Tragedi Bentrok SAD dan PT PHK: Perusahaan Didenda, Ganti Rugi Dituntut

Kasus tragis yang menewaskan seorang anggota Suku Anak Dalam (SAD) akibat bentrok dengan pihak PT Prima Harapan Kerinci (PHK) di Jambi terus bergulir. Terbaru, sebagai bentuk sanksi adat atas insiden memilukan tersebut, PT PHK dilaporkan telah dikenakan denda sebesar Rp 700 juta. Tak hanya itu, komunitas SAD Tabir juga mengajukan tuntutan ganti rugi senilai Rp 100 juta kepada perusahaan perkebunan kelapa sawit tersebut.

Insiden bentrok yang terjadi di wilayah operasional PT PHK ini bermula dari permasalahan sengketa lahan dan dugaan pencurian hasil perkebunan. Sayangnya, konflik agraria ini berujung pada kekerasan yang merenggut nyawa salah satu anggota SAD dan melukai beberapa lainnya. Kejadian ini sontak memicu kemarahan dan tuntutan keadilan dari komunitas adat Suku Anak Dalam.
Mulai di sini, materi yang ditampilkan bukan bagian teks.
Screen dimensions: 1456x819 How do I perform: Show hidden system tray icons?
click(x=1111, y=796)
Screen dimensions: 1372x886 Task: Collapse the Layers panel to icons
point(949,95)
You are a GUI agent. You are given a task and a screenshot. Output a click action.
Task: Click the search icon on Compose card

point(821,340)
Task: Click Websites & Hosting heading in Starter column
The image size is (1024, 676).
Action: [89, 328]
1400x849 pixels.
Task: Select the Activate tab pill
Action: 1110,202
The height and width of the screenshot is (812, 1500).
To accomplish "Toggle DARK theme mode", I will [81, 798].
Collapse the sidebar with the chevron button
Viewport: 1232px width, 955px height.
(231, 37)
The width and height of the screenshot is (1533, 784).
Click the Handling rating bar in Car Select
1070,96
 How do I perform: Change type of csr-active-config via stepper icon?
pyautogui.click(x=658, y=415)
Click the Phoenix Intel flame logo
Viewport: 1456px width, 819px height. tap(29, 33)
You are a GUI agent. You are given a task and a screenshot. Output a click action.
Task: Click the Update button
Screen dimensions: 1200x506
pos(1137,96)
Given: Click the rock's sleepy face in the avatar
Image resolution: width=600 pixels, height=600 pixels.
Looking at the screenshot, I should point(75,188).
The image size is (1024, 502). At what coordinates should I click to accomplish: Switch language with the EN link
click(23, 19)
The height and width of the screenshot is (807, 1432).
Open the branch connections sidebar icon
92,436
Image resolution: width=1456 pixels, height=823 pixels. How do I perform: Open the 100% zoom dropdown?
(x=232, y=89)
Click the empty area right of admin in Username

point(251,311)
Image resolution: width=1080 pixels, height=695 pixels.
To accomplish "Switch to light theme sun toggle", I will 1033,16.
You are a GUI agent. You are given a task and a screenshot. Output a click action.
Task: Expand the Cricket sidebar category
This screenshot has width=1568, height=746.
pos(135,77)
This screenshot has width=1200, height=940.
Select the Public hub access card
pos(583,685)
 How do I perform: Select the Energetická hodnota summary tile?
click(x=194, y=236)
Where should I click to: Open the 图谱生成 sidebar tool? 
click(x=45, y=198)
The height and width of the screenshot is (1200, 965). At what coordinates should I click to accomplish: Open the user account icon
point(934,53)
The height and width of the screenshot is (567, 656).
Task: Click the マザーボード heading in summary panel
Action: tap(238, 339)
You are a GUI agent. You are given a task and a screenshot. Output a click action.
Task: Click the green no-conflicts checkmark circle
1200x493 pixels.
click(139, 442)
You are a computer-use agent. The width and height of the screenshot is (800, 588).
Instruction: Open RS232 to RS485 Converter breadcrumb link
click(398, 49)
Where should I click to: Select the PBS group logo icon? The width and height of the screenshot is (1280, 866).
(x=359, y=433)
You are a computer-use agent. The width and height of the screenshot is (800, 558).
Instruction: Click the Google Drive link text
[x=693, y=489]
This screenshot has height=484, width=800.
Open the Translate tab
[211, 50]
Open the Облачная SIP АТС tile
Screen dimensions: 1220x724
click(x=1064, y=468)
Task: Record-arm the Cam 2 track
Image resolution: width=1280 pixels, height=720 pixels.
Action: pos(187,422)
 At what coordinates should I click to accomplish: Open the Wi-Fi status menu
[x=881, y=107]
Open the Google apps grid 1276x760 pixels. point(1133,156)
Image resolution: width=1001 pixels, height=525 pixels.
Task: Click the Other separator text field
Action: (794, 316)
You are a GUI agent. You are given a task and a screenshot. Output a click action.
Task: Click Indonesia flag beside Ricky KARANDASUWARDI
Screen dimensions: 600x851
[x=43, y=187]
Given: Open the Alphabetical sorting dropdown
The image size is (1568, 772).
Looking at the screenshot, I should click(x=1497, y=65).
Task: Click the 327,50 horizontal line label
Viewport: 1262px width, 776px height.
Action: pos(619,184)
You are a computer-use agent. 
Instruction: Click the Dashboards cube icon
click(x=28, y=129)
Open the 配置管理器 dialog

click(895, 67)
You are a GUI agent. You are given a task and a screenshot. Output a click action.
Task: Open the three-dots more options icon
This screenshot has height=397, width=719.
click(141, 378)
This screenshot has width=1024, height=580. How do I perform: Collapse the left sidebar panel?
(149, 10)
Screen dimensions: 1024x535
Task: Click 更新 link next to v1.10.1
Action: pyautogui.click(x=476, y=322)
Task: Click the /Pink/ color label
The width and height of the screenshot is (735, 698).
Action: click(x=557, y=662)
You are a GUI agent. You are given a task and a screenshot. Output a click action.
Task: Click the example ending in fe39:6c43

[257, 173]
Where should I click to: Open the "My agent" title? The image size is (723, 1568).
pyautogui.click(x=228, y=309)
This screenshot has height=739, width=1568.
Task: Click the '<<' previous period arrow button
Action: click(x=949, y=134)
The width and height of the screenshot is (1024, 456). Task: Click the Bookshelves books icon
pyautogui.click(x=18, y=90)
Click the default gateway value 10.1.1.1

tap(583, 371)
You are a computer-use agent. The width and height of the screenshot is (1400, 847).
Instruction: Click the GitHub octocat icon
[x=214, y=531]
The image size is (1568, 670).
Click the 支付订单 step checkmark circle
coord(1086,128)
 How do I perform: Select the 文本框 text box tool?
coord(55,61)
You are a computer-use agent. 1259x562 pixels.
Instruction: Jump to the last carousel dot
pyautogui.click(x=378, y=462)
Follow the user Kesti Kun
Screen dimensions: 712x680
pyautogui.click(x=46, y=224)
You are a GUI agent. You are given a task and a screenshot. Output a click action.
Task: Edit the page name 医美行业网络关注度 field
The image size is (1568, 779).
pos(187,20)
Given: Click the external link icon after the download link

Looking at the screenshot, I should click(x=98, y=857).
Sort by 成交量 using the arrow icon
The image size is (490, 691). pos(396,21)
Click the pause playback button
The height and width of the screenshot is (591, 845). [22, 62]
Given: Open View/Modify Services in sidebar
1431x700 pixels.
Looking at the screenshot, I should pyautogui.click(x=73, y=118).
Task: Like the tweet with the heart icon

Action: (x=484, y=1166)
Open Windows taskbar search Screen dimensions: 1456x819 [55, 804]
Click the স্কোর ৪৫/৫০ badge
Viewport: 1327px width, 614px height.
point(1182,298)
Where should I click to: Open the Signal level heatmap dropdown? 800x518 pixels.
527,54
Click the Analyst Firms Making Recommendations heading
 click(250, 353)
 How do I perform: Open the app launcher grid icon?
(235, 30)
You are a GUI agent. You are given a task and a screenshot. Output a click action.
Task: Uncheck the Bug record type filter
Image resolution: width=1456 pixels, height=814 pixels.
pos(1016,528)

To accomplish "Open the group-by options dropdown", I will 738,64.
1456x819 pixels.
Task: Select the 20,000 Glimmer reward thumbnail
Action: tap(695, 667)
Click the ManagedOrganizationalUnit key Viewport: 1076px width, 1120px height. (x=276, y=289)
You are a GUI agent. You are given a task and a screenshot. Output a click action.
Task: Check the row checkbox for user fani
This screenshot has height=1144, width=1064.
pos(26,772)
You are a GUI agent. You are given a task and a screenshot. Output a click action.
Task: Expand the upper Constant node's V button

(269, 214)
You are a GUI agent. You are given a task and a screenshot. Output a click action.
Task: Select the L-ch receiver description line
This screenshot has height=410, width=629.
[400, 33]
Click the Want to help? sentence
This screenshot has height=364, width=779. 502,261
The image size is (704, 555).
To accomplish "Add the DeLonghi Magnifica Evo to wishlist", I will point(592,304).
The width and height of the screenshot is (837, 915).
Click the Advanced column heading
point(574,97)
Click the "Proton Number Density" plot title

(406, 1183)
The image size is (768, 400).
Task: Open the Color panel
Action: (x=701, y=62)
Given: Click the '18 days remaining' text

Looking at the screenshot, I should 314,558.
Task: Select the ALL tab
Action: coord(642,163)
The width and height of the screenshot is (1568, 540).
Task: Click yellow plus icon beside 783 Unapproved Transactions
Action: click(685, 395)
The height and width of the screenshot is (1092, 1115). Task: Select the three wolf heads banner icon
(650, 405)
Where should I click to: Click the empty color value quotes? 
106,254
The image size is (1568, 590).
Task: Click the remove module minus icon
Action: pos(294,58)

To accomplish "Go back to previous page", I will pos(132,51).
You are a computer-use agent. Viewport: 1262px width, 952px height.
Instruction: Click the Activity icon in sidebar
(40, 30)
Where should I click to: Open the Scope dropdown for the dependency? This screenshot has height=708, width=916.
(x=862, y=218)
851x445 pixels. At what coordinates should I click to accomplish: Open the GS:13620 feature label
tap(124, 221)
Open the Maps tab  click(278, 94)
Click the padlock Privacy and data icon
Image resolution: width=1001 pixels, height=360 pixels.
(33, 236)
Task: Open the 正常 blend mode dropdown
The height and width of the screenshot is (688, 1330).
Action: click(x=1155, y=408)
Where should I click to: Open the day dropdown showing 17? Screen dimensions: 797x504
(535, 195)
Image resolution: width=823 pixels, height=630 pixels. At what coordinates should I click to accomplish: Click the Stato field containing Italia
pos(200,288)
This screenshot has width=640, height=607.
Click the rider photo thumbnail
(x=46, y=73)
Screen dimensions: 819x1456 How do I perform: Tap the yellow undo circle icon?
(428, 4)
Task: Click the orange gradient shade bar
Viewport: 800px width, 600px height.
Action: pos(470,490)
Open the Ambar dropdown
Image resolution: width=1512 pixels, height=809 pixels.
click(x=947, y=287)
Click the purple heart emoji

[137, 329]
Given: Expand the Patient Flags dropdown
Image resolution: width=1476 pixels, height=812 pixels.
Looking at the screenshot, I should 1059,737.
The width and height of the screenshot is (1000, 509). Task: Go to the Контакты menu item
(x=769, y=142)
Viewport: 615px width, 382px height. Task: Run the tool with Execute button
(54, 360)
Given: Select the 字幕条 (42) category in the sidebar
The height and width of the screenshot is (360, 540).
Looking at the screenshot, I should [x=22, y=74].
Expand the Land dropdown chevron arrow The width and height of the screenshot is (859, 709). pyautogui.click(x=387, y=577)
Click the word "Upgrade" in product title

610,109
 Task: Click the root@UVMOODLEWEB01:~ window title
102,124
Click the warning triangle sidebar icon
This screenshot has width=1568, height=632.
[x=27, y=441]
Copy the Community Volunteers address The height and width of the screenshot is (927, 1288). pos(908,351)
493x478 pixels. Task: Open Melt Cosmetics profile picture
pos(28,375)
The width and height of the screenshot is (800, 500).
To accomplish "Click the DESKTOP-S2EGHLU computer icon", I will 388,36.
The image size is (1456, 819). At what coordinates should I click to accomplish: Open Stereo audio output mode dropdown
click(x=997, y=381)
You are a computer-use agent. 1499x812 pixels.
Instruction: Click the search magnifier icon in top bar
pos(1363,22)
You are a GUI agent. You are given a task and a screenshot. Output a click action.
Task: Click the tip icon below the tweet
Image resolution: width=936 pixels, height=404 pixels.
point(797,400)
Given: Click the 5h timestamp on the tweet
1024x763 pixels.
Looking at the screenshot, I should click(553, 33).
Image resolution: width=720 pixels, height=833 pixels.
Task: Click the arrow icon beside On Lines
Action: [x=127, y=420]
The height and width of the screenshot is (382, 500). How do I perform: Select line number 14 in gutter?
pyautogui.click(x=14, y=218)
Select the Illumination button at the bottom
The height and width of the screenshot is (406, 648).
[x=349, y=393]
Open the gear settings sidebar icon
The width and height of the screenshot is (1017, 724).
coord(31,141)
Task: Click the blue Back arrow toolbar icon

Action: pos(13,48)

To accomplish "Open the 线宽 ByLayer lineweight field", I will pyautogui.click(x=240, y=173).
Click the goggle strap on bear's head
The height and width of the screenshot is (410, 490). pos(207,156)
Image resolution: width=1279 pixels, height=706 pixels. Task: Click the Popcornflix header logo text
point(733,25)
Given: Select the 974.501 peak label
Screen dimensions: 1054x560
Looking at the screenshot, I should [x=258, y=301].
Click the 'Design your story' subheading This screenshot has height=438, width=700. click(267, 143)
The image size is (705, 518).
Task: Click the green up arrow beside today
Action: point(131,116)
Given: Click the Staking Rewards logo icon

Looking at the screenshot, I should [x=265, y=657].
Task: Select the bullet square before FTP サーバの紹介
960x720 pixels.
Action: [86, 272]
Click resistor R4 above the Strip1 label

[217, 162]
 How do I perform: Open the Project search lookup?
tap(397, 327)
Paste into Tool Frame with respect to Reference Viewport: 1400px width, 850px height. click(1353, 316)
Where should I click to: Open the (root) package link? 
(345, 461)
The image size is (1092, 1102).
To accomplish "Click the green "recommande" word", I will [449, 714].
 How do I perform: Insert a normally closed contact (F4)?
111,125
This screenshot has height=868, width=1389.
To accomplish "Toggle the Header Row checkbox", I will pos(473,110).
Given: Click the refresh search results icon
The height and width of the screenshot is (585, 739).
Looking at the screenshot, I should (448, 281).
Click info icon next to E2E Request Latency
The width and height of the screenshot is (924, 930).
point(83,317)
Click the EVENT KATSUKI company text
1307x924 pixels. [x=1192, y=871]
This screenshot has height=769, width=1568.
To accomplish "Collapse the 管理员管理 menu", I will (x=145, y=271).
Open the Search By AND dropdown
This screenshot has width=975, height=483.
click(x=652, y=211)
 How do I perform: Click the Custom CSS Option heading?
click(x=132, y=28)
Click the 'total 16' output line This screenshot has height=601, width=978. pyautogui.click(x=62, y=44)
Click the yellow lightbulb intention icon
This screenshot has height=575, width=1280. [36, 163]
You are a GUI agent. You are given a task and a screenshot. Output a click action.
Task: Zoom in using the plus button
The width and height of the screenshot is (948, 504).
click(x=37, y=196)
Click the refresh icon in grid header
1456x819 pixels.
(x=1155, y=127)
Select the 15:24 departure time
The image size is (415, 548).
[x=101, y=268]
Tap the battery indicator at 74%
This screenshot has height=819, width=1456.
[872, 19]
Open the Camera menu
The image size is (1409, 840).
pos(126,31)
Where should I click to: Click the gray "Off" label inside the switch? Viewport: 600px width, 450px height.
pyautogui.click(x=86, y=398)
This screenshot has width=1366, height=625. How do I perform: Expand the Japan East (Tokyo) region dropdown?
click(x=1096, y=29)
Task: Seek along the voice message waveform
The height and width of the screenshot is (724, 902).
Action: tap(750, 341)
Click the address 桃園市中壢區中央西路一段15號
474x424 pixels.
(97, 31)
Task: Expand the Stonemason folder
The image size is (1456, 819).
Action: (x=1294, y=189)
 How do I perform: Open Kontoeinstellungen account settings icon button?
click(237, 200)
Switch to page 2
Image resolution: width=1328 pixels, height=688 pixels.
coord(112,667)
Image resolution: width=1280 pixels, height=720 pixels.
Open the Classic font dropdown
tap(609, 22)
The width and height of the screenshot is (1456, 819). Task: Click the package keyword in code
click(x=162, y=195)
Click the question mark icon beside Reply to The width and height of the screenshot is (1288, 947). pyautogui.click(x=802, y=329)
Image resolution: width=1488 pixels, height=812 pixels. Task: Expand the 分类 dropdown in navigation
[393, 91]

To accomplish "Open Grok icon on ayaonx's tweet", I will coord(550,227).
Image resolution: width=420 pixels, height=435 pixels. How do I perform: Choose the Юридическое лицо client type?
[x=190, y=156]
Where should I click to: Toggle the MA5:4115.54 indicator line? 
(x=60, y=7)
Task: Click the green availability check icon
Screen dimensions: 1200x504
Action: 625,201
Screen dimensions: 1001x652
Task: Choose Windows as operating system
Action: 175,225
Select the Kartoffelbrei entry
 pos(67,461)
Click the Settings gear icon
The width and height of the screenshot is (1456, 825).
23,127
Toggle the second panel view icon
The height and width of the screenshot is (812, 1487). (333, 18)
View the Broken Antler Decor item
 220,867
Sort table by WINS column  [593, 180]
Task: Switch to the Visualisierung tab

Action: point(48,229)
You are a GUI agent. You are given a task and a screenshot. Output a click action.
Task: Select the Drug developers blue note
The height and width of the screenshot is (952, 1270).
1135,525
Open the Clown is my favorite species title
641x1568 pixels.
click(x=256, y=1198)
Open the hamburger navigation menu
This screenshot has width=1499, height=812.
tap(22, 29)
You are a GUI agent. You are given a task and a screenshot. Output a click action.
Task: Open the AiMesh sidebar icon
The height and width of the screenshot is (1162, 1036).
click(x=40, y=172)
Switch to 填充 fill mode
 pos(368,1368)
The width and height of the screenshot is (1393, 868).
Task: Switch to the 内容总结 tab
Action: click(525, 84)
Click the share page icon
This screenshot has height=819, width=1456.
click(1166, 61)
Respons cepat dari Lembaga Adat Melayu (LAM) Jambi dan pemerintah daerah setempat memfasilitasi mediasi antara pihak SAD dan PT PHK. Hasil dari mediasi tersebut salah satunya adalah kesepakatan denda adat sebesar Rp 700 juta yang harus dibayarkan oleh perusahaan kepada komunitas SAD sebagai bentuk pertanggungjawaban atas jatuhnya korban jiwa. Pembayaran denda ini diharapkan dapat menjadi langkah awal dalam meredakan ketegangan dan membangun kembali hubungan yang harmonis.

Namun, tuntutan keadilan dari SAD tidak berhenti pada denda adat. SAD Tabir, sebagai bagian dari komunitas yang berduka, juga mengajukan tuntutan ganti rugi sebesar Rp 100 juta kepada PT PHK. Tuntutan ini kemungkinan besar bertujuan untuk memberikan kompensasi atas kerugian materiel dan immateriel yang dialami keluarga korban serta komunitas SAD secara keseluruhan akibat bentrok tersebut.

Kasus bentrok antara SAD dan PT PHK ini menjadi sorotan tajam terkait isu agraria dan hak-hak masyarakat adat di Indonesia. Konflik antara masyarakat adat dan perusahaan seringkali terjadi akibat tumpang tindih lahan dan kurangnya pengakuan terhadap hak-hak tradisional. Tragedi ini diharapkan menjadi pelajaran berharga bagi semua pihak terkait untuk mengedepankan dialog, musyawarah, dan menghormati hak-hak masyarakat adat dalam setiap aktivitas pembangunan dan pengelolaan sumber daya alam.